Open rmoff opened 7 years ago
We kind of ran into the same issue before and the only way we recovered was manually kill the processes listed in ps -ef command and start the stack again.
When you are running confluent status
does confluent current
or echo $CONFLUENT_CURRENT
(if it's set) point to the runtime directory of the deployment that is currently running?
If you've set CONFLUENT_CURRENT
but you attempted to run confluent status
from a terminal that doesn't have this env var set, the CLI doesn't have a way to find the descriptors for the currently running services. You might want to use lsof
to figure out what that directory of the running services.
In my case - CONFLUENT_CURRENT is not set. But, from this link, if it is not set, it defaults to /tmp
confluent current - does show the runtime dir from /tmp
Here is an observation/issue we are facing.
root user -- confluent start . (successful) root user -- confluent status . (shows all services are UP) root user -- confluent current (shows /tmp/confluent.######)
non-root user log into the same server while the services are up and running.
non-root user -- confluent status (shows all services are DOWN) non-root user -- sudo confluent status (shows all services are UP) non-root user -- confluent current (shows same /tmp/confluent.###### as above).
What I did notice is by default - /tmp/confluent.###### has rwx------ permission for root (or any user that starts the service).
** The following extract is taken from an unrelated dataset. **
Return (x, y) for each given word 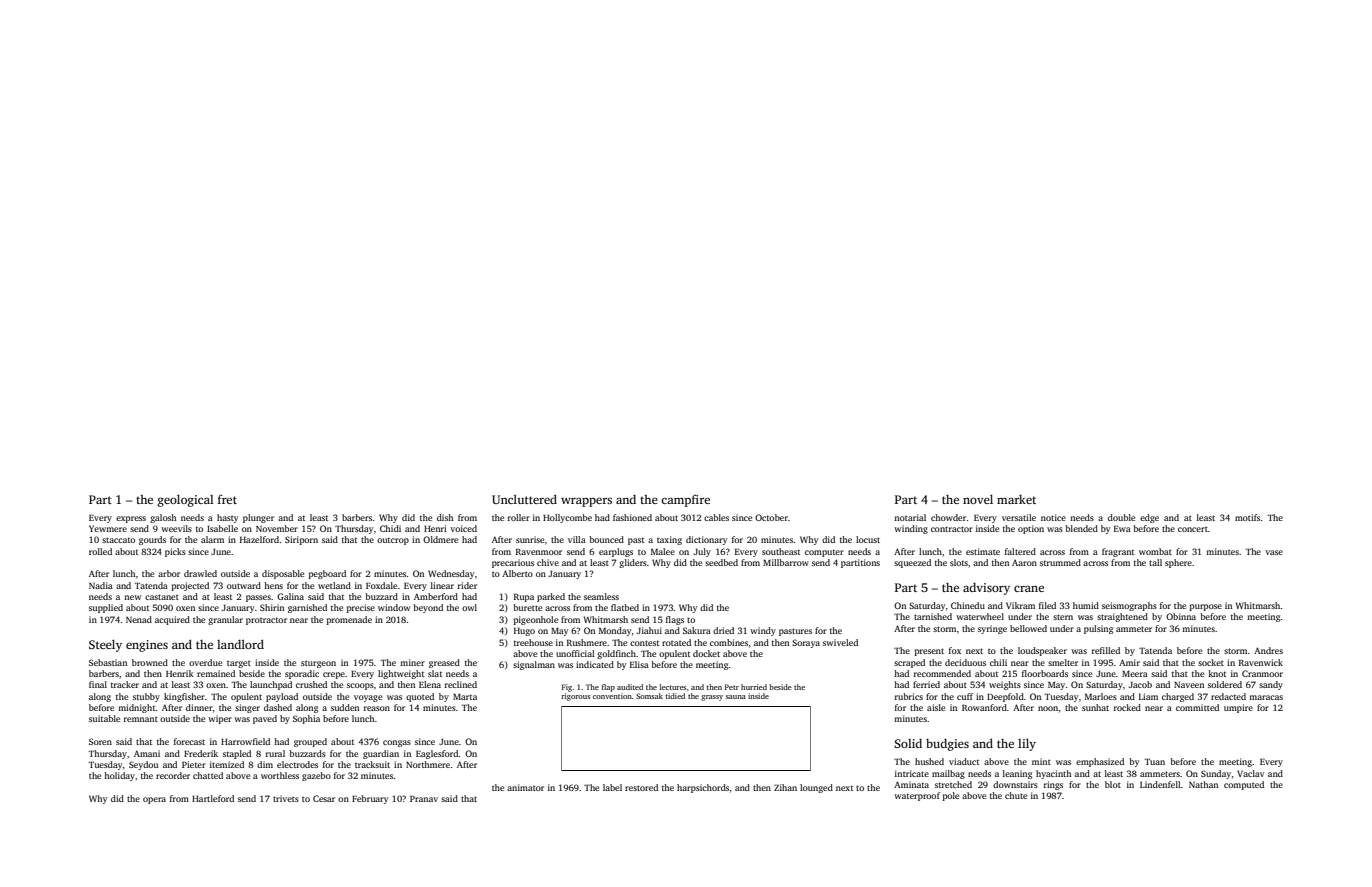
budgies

So, no other users are unable to read that dir or files in it. confluent.current also has rwx------ permission - again owned and accessible only owner (in this case root).
Note: I did yum install confluent package as root. Not sure if that has any implication.
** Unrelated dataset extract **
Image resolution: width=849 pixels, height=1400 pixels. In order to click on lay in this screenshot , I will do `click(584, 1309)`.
I am also facing the same issue with non root user but its fine for root user.
I also faced the same issue, which means zookeeper is running from init.d so just sudo service zookeeper stop , try it , if it works then its relaxing.
Hitting this issue again. Seems to be different terminal sessions end up with different CONFLUENT_CURRENT
values, all based on permutations of /var/folders/q9/2tg_lt9j6nx29rvr5r5jn_bw0000gp/T/confluent.xxxxxxx
I'm definitely not doing anything to set CONFLUENT_CURRENT
myself.
Having to wheel out this rather nasty way of killing things:
ps -ef|grep confluent.|grep -v grep|awk '{print $2}'|xargs -Ifoo kill -9 foo
I have the same problem. 'confluent status' return [DOWN], 'confluent stop', 'confluent log' doesn't work...
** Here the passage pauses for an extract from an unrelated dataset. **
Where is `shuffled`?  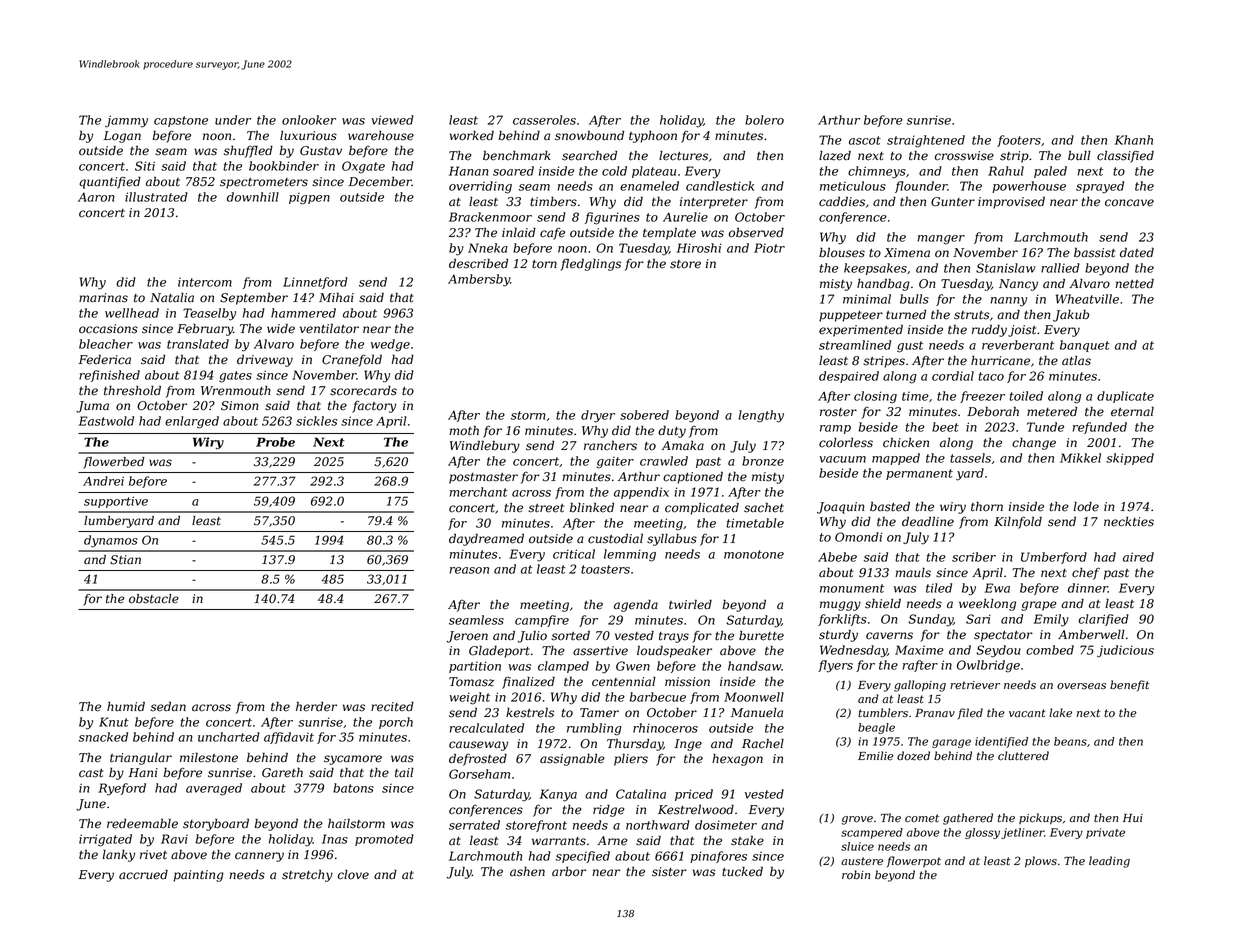 shuffled is located at coordinates (248, 151).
I just found that there are 2 confluent current running folders under /tmp. I checked that one of the folder is empty and one of them contains files of the current running Confluent instance. When I do a 'confluent current', it returns the name of the empty folder!!! I noticed that the file /tmp/confluent.current has something to do with the confluent cli. I updated the file to match with the current running kafka instance and 'confluent log kafka' now works again. But, confluent status still doesn't work...
To workaround the issue, always run the confluent cli from /tmp (or $CONFLUENT_CURRENT if defined) Or update bin/confluent as below
... [[ $# -lt 1 ]] && usage
requirements
cd $confluent_current_dir command="${1}" ...
I am using confluent 4.
I encountered this issue, I tried following. It works! I am using confluent oss 5.0.0 Problem: user@user-Lenovo-G400:~$ confluent start This CLI is intended for development only, not for production https://docs.confluent.io/current/cli/index.html Using CONFLUENT_CURRENT: /home/user/confluent-5.0.0/confluent.0C1Oma4q Starting zookeeper Zookeeper failed to start zookeeper is [DOWN] Cannot start Kafka, Zookeeper is not running. Check your deployment
Solution: user@user-Lenovo-G400:~ sudo /home/user/confluent-5.0.0/bin/zookeeper-server-stop
user@user-Lenovo-G400:~$ confluent start This CLI is intended for development only, not for production https://docs.confluent.io/current/cli/index.html
Using CONFLUENT_CURRENT: /home/user/confluent-5.0.0/confluent.0C1Oma4q Starting zookeeper zookeeper is [UP] Starting kafka kafka is [UP] Starting schema-registry schema-registry is [UP] Starting kafka-rest kafka-rest is [UP] Starting connect connect is [UP] Starting ksql-server ksql-server is [UP] user@user-Lenovo-G400:~$
May be someone may find it useful!
Seems this issue is still there. confluent status does not seem to work.
But it's clearly running:
This was after numerous days suspending/unsuspending my laptop, having previously started the stack up.
This issue causes two problems:
confluent log zookeeper
shows:I don't quite know how my setup got into the state it did, but the CLI needs to improve how it detects if processes are running or not.